Hospital Plans To Be Reviewed


Report now expected in September

Controversial plans to close four casualty departments - including Ealing's - will be referred to an independent panel to review.

The letter from Health Secretary Jeremy Hunt to Ealing Council confirmed that given the scale of the changes and the council’s referral to him that he would ask the panel to carry out a full review of the plans.

It is expected that the panel will complete its report by September, after which the health secretary will consider its findings before making his decision.

In March, Ealing’s health and adult social services scrutiny panel unanimously voted to refer controversial plans to the government.

Councillors were angry that NHS bosses decided to push through plans to downgrade four local hospitals, claiming that they would be made at a scale and speed never tested before in NHS history.

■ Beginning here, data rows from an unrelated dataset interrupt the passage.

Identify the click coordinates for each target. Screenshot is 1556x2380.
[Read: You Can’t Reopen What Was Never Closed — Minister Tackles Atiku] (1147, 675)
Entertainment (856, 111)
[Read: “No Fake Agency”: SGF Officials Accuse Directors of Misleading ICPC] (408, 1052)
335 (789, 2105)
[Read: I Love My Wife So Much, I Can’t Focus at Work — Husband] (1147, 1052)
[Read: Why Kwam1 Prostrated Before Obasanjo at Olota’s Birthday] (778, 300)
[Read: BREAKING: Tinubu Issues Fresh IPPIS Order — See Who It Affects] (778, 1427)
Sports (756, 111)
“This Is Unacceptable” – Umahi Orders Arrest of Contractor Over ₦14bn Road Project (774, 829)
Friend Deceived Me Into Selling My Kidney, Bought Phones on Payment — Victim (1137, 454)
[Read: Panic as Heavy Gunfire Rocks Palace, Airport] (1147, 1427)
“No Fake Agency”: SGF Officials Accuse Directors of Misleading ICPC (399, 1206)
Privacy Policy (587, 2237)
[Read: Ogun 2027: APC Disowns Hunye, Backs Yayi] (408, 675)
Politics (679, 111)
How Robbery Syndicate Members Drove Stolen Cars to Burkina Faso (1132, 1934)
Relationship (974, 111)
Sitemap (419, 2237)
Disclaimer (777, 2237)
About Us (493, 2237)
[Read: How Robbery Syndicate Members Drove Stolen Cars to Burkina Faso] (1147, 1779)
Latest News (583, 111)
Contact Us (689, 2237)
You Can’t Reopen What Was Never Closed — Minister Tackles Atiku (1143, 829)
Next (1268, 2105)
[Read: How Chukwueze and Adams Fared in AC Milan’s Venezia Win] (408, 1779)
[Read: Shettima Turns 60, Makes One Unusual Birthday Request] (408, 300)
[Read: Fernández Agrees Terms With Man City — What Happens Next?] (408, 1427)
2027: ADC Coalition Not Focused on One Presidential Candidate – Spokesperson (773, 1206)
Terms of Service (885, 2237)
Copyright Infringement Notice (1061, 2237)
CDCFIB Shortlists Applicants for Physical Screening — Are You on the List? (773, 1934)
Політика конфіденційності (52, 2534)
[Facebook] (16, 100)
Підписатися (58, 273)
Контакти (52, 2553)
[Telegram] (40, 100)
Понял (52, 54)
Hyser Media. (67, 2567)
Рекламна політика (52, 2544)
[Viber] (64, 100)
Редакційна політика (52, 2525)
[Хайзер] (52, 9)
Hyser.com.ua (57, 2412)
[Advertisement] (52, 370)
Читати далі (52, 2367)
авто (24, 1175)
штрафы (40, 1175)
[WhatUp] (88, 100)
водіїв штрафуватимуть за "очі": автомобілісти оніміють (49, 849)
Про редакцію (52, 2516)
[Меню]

Councillors were also concerned that the plans were reliant on improvements in primary care that have not yet been achieved and without robust evidence they are safe.

Proposals to shut A&E services at Ealing, Central Middlesex, Charing Cross and Hammersmith hospitals were announced last summer resulting in widespread opposition by people from across north west London.

Under the current plans the four hospitals affected would no longer accept 'blue light' emergency cases - meaning parts of the borough would be significantly further away from life-saving treatment than they are now.

Council leader Julian Bell said: “This is good news for everyone who is campaigning to ‘Save our Hospitals’ and protect our vital emergency services. Accident and emergency services are under increasing strain with more people using them than ever before. After reading a report in the Mail on Sunday about the increase in deaths in the Newark area following the closure of A&E services, our level of concern has increased and we want these plans scrapped.

“NHS bureaucrats seem hell-bent on ignoring the views of the people of this borough and so I’m pleased that this panel will now review what is proposed. As these plans do not meet the four basic tests set before hospital services can be reconfigured we believe Jeremy Hunt will have no choice but to overturn the NHS decision.

"I am in no doubt that there is still a lot of hard work to do if we are to defeat these barmy plans but, rest assured, we are going to do everything within our power to fight these proposals which we fear are driven by the need to save £1billion rather than by what will deliver the best health care for our residents.”

All political parties on the council are against the NHS proposals.